6 ヨハネはらくだの毛衣を着、腰に皮の帯を締め、イナゴと野蜜を食べていた。
7
彼はこう宣べ伝えた。「わたしよりも優れた方が、後から来られる。わたしは、かがんでその方の履物の紐を解
く値打ちもない。
8
わたしは水であなたたちに洗礼を授けたが、その方は聖霊で洗礼をお授けになる。」
マルコによる福音書が記された紀元後60年前後のパレスチナは、皇帝ネロとのユダヤ戦争による悲劇的混乱に陥っている状況であった。マルコによる福音書は、このような混乱期にイエス・キリストの喜びの訪れを描いている。同福音書は13章でも、荒野のような緊迫した時代であっても、まだ世の終わりではなく、イエス・キリストの福音を宣べ伝えることが大切であるとしている。
マルコによる福音書の著者が慎重に冒頭の言葉として選んだ「主の道を整え、その道筋をまっすぐにせよ。」とはバプテスマのヨハネのよるユダヤ民族への呼び掛けでもあり、ユダヤ人であっても方向転換をして神のもとへ帰る「悔い改めのバプテスマ」が必要であるとしている。しかし、罪の赦しは悔い改めが条件ではなく、罪の赦し・神の愛が明確に目の前に提供されているから、私達は心から悔い改めることができるのである。

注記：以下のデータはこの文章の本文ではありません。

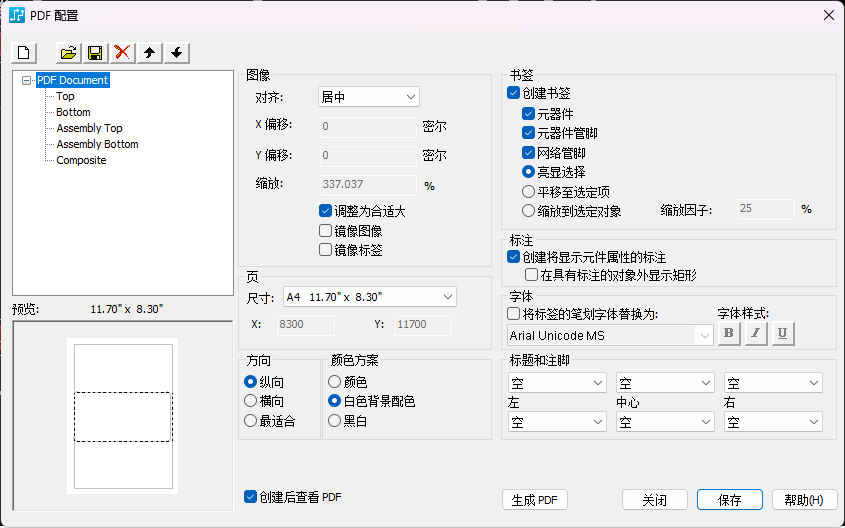Select Assembly Top in the tree
845x528 pixels.
click(89, 128)
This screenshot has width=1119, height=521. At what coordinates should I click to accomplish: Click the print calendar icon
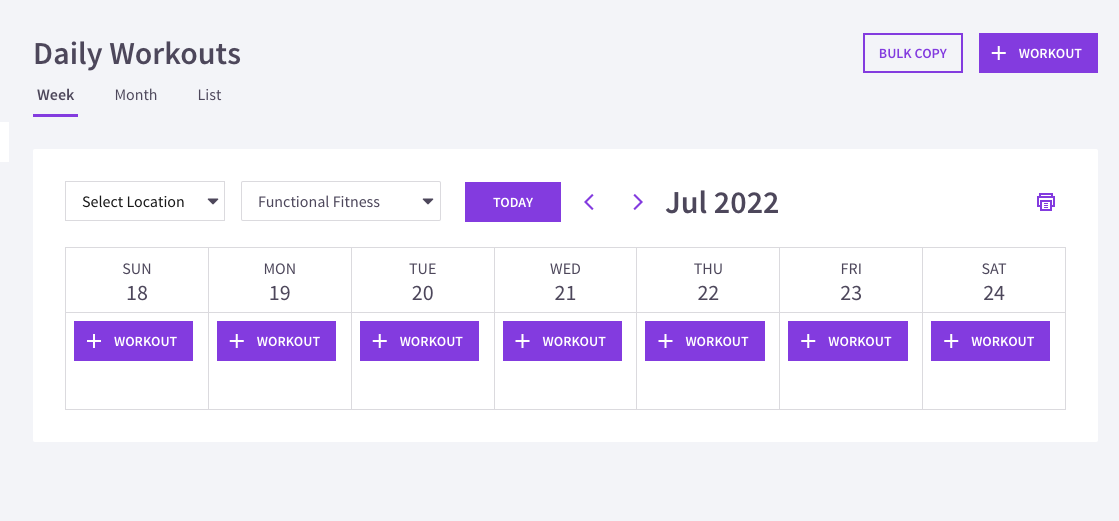pyautogui.click(x=1045, y=202)
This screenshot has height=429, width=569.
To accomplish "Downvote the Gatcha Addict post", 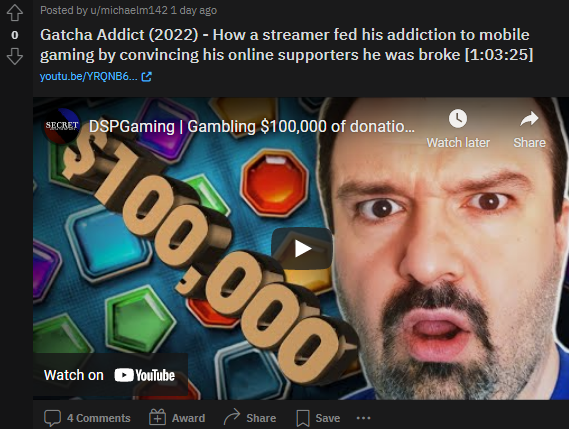I will (15, 57).
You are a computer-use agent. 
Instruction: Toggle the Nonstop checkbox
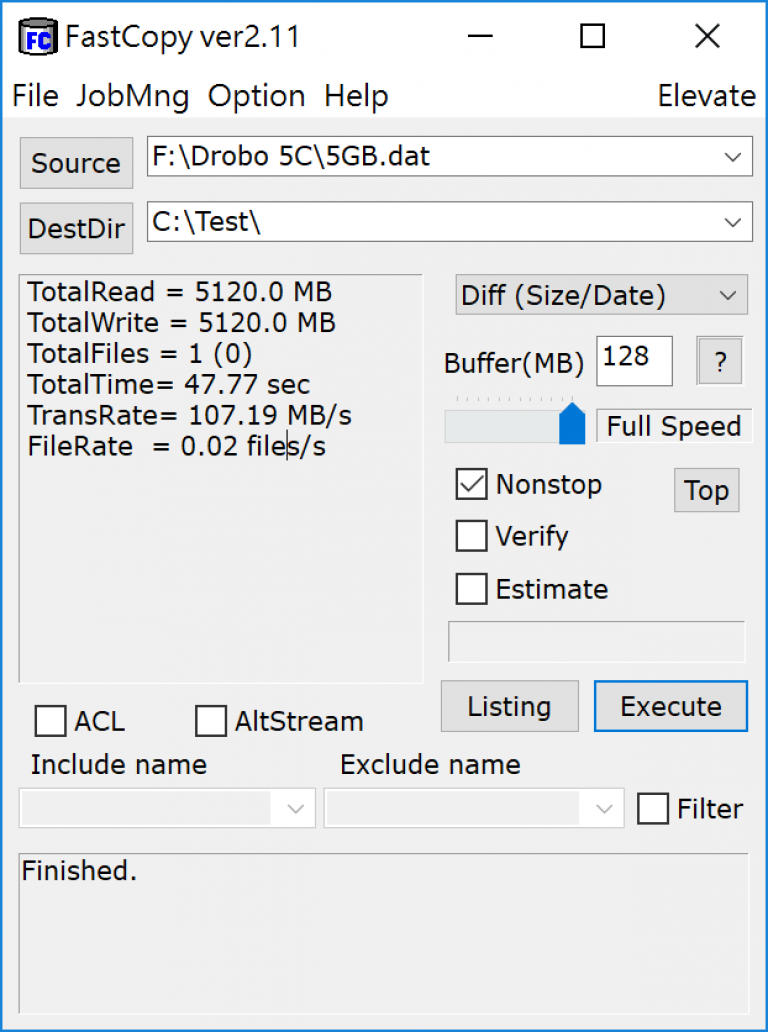(x=471, y=484)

キリスト者は、イエス・キリストの十字架に自分を赦してくれた愛を見出し、心から感謝して、今後は隣人を愛する道に自分の存在を置く者である。私達も挫折は経験するが、大きな愛を信じるからこそ、その挫折の中から立ち上がり、力を与えられる。混沌とした虚しさを神の愛が覆ってくださるということは、永遠に変わることのないイエス・キリストの働きにより、今も実現されている。
今でも神の働きは、イエス・キリストの生涯である福音の物語に触れるとき、私達の内側に活き活きと働きかけて私達を新しくしてくださる。